Alejandra Ortega

Personal information
- Full name: Alejandra Ortega Solís
- Born: 8 July 1994 (age 32) Mexico City, Mexico
- Height: 1.66 m (5 ft 5 in) (2024)
- Weight: 56 kg (123 lb)

Sport
- Country: Mexico
- Sport: Race walking
- Event: 20 km race walk

Medal record
Women's athletics
Representing Mexico
World Team Championships
| Silver medal – second place | 2026 Brasília | Half marathon walk |
Pan American Championships
| Bronze medal – third place | 2026 Medellín | Half marathon walk |
Central American and Caribbean Games
| Gold medal – first place | 2023 San Salvador | 20 km walk |
| Silver medal – second place | 2026 Santo Domingo | Half marathon walk |
World Team Championships (U20)
| Silver medal – second place | 2012 Saransk | 10 km walk |
Pan American Cup (U20)
| Gold medal – first place | 2013 Guatemala City | 10 km walk |
| Gold medal – first place | 2013 Guatemala City | 10 km walk (team) |
Central American and Caribbean Junior Championships
| Gold medal – first place | 2012 San Salvador | 5,000 m walk |

= Alejandra Ortega =

Mexican racewalker (born 1994)

Alejandra Ortega Solís (born 8 July 1994 in Mexico City) is a female racewalker from Mexico.
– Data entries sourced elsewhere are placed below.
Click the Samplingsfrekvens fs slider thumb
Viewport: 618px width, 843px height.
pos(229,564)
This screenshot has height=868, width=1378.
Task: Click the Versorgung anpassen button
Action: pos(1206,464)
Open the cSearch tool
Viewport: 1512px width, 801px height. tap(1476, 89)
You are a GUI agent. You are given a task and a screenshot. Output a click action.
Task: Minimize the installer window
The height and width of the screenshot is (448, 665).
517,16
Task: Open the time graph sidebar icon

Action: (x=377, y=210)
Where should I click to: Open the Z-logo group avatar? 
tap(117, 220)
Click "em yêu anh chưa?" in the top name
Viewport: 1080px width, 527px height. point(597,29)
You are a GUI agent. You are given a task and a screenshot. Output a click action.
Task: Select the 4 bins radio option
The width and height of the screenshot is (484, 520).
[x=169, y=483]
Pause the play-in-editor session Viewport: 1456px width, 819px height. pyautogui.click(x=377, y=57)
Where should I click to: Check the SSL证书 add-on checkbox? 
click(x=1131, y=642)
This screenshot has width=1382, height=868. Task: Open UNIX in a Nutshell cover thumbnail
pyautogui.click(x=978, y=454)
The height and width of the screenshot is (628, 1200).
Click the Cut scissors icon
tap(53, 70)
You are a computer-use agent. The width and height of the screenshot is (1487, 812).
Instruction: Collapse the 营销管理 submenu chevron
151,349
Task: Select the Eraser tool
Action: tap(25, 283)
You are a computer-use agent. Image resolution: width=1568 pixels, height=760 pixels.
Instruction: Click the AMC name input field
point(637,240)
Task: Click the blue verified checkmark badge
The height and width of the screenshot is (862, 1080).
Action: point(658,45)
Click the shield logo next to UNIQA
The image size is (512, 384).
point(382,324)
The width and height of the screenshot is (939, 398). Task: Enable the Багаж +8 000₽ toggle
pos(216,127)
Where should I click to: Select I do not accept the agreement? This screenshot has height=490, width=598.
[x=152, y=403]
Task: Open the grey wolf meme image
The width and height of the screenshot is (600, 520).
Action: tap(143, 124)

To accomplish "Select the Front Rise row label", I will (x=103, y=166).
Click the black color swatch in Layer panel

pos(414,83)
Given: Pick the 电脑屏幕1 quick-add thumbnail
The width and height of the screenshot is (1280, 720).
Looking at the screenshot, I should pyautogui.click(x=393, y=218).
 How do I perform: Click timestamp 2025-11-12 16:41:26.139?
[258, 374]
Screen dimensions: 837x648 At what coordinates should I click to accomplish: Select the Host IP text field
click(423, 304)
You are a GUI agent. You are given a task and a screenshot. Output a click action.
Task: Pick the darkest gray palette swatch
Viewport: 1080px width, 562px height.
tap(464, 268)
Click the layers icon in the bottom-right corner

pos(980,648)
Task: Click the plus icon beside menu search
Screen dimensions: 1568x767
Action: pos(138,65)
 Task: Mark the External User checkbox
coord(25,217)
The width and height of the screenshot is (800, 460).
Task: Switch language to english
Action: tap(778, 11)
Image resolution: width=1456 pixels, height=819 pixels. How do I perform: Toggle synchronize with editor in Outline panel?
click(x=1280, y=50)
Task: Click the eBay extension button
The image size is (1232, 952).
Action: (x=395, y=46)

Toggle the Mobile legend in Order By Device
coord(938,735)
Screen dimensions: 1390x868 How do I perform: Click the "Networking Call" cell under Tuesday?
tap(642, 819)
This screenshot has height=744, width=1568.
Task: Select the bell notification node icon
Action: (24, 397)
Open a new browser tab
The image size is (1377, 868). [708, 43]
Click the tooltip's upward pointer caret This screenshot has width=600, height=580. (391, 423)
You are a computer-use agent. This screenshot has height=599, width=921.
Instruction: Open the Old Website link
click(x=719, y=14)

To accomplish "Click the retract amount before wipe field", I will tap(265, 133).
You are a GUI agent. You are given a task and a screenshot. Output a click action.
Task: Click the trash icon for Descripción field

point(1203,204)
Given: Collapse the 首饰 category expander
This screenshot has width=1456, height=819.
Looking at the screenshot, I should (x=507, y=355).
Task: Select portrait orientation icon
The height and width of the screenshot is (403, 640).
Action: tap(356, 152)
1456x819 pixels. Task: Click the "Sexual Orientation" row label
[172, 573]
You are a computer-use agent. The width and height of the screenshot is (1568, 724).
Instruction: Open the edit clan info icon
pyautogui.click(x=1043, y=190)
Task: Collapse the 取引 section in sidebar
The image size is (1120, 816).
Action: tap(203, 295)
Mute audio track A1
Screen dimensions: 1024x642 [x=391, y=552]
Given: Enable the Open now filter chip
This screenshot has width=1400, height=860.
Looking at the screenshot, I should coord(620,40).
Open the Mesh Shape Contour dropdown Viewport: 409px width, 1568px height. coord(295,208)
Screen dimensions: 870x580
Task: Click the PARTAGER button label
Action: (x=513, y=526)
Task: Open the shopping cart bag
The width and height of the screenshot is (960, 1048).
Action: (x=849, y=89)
She competed in the Women's 20 kilometres walk event at the 2015 World Championships in Athletics in Beijing, China, where she finished 9th and at the 2015 Pan American Games where she finished 8th. She competed in the 2016 Olympics, finishing 41st.

She was the gold medalist in the junior race at the 2013 Pan American Race Walking Cup, vanquishing her closest competitor by more than two minutes. The previous year she was the silver medalist at the 2012 IAAF World Race Walking Cup, where she set the North American Junior Record at 46:00. She was also champion at the 2012 Central American and Caribbean Junior Championships in Athletics.